Çalışmada, depresyonu ilk seçici serotonin geri alım inhibitörüne (SSRI) yanıt vermeyen gençler, aşağıdaki dört müdahaleden birine rastgele atandı:
- Başka bir SSRI'ye geçin - paroksetin (Paxil), sitalopram (Celexa) veya fluoksetin (Prozac);
- Farklı bir SSRI'ye geçin ve bunu bilişsel davranışçı terapi (BDT) ile birleştirin — problem çözme ve davranış değişikliğine odaklanan psikoterapi;
- Serotonin ve norepinefrin geri alım inhibitörü (SNRI) özelliklerine sahip farklı bir antidepresan olan venlafaksine (Effexor) geçin veya;
- Venlafaksin artı CBT'ye geçin.
Tam 24 haftalık tedavi sona erdiğinde, katılımcılar çalışmadan çıkarıldı ve kendi toplumlarında tedaviye devam etmeleri çağrısında bulundu. 72. haftada, bir değerlendirme için geri dönmeleri istendi.
24 haftalık tedaviyi tamamlayan gençlerin neredeyse yüzde 40'ı, hangi tedaviye atanırlarsa verilsin remisyon kazandı. Bununla birlikte, iyileşen gençlerin ilk 12 hafta boyunca tedaviye olumlu yanıt verme olasılığı daha yüksekti.
Spesifik olarak, 334 katılımcının depresif semptomları 24. haftadan sonra düzenli olarak azaldı. 72. haftaya kadar yaklaşık yüzde 61'i remisyon elde etti; ancak, çoğu katılımcı 72. haftada yorgunluk, sinirlilik ve düşük özgüven dahil olmak üzere depresyonun kalıntı semptomlarına sahipti.
Başından beri daha şiddetli depresyon yaşayan gençlerin iyileşme olasılığı daha düşüktü.
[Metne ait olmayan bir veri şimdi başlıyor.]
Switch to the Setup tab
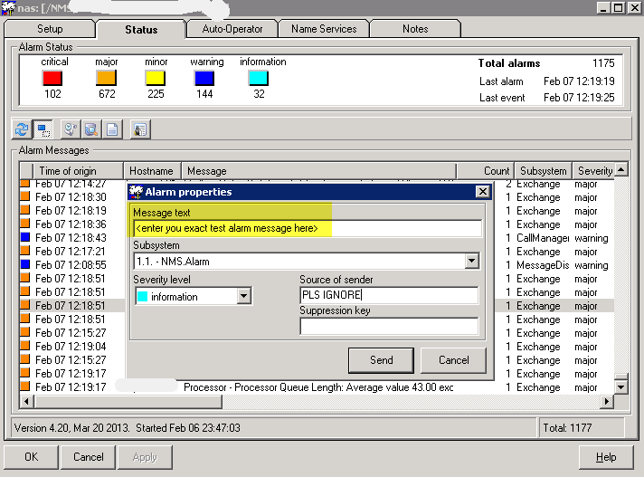The height and width of the screenshot is (477, 644). coord(50,29)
Tedaviye erken yanıt verenlerin - ilk altı hafta içinde - remisyona ulaşma şansı çok daha yüksekti. Belirlenen ilk tedavi kimin iyileştiğini veya ne kadar sürdüğünü etkilemiyordu.
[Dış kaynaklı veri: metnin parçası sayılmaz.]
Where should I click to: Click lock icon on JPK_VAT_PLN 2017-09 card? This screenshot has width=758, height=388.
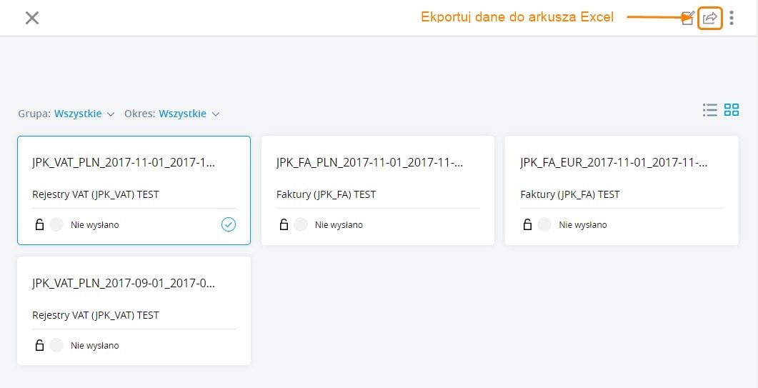(x=39, y=345)
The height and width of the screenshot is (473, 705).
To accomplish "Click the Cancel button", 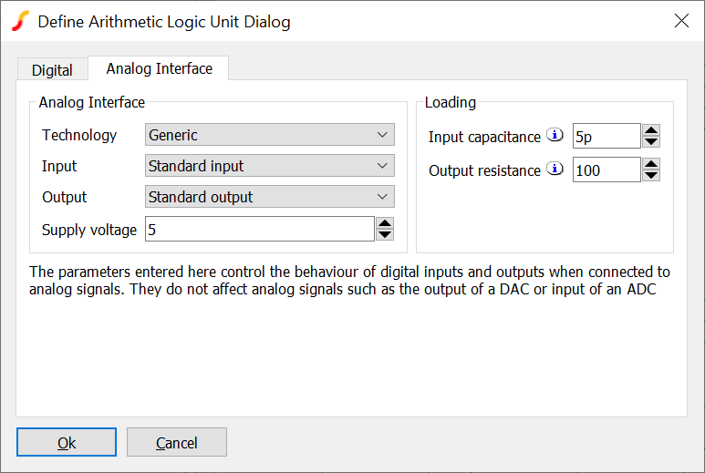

Ne yazık ki, 24. haftaya kadar remisyon elde eden 130 gencin yüzde 25'i 72. haftada nüksetmişti. Etnik azınlıklarda beyazlara göre daha yüksek bir nüks oranı vardı.
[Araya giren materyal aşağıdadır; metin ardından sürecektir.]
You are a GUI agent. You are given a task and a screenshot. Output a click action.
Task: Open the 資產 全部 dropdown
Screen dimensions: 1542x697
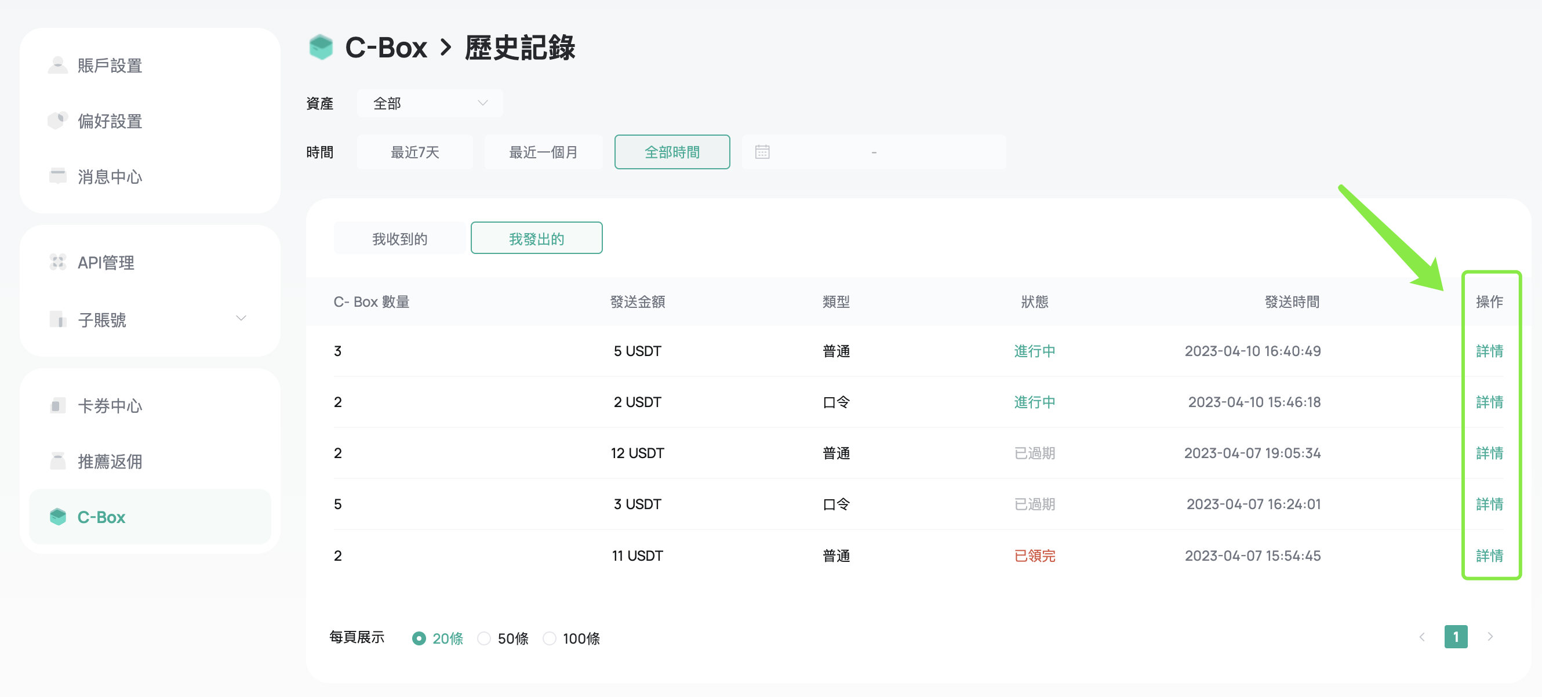tap(430, 104)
Katılımcıların üçte birinden fazlası iyileşmediğinden ve nüks oranı da yüksek olduğundan, çalışma yazarları daha etkili erken tedavilere ihtiyaç olduğuna inanıyor. Dahası, etnik azınlıklar için daha yüksek nüks riski, kültürel faktörlerin depresyonun seyrini ve uzun vadede iyileşmeyi etkileyebileceğini göstermektedir, ancak bu faktörler belirsizliğini korumaktadır.